Now about 80 percent of the staff will be trained in how to interact with people who have autism. New guides will help visitors determine which spaces and rides would be most accessible based on their needs. Quiet rooms throughout the park provide low-sensory areas to retreat to when a break is needed, and adaptive aids such as noise-canceling headphones will be available.

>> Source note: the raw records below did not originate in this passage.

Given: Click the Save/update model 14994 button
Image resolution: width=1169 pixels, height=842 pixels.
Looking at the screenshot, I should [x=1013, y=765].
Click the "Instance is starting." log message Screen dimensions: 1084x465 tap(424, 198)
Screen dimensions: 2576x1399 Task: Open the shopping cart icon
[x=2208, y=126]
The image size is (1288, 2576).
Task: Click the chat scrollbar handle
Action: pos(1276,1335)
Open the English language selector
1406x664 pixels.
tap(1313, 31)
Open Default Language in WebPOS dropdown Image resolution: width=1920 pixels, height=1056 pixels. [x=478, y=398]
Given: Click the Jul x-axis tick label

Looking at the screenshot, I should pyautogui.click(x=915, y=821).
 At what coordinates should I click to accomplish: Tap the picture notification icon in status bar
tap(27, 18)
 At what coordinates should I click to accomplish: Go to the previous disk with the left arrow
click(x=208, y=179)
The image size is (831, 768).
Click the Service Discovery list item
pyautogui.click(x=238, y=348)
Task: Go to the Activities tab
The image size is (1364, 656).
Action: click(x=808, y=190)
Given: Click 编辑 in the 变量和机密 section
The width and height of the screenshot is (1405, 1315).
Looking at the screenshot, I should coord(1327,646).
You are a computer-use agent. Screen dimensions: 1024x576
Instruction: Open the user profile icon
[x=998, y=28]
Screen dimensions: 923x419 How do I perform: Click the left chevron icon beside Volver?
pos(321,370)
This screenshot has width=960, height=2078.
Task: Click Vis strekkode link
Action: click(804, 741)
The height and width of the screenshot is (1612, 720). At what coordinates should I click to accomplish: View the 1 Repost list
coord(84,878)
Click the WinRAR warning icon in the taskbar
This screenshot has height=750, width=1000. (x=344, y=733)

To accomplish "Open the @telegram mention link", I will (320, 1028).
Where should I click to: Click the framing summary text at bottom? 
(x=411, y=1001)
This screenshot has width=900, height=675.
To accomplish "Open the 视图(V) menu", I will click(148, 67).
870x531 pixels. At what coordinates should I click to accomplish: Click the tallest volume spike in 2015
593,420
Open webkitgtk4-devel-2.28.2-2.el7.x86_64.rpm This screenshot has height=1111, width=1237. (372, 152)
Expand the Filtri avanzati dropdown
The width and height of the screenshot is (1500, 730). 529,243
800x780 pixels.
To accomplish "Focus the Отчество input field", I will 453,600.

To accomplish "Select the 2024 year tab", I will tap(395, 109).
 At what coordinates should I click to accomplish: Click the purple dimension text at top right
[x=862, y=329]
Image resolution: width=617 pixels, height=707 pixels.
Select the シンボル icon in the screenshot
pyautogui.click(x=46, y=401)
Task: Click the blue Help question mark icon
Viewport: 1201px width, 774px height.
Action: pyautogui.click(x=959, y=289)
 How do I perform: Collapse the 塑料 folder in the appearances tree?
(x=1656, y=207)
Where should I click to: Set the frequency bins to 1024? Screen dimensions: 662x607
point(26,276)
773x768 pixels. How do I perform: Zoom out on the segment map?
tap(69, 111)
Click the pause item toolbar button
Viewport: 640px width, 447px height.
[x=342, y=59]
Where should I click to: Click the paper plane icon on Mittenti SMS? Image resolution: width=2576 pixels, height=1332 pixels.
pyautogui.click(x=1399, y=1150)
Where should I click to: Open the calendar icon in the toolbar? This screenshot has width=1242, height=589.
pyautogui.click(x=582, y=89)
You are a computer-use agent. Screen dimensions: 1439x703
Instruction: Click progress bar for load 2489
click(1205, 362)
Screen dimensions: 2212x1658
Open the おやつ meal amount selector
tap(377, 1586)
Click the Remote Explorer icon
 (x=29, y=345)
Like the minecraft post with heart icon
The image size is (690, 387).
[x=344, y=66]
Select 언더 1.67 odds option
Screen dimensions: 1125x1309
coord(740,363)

April is Autism Awareness Month, and as more businesses and organizations become aware of issues associated with autism, more are adapting to accommodate people with this complex condition. Major movie theaters are offering sensory-friendly showings of films, during which volumes are turned down, lights are turned up, and moviegoers are welcome to talk or move about the theater as needed. Public attractions like zoos are offering sensory-friendly experiences for their visitors with special needs. Malls offer special sensory-friendly Santas for children with autism.

Even so, more education is needed to help the general public understand the behavior differences that may come with an autism diagnosis. Most critical: law enforcement and first responders need to be trained in what to expect and how to interact with people on the autism spectrum. People with autism have been the target of police brutality due to misunderstandings about the condition. In 2017, a Florida police officer shot the unarmed behavioral therapist of a man with autism while his hands were in the air and his patient played with a toy truck. In Arizona, a child with autism was hurt when police officers restrained him after mistaking his behavior for that of a drug user. In 2017, 987 people were shot and killed by police, and about 25 percent of them were people who suffered from mental illness or disabilities.

However, lack of education about autism may not be the problem. Instead, some advocates for people with disabilities say we need to end a culture of policing that enables officers to treat non-compliance, no matter what the cause, as grounds for shooting. That’s the kind of radical neighborliness that any child who watches Sesame Street can understand.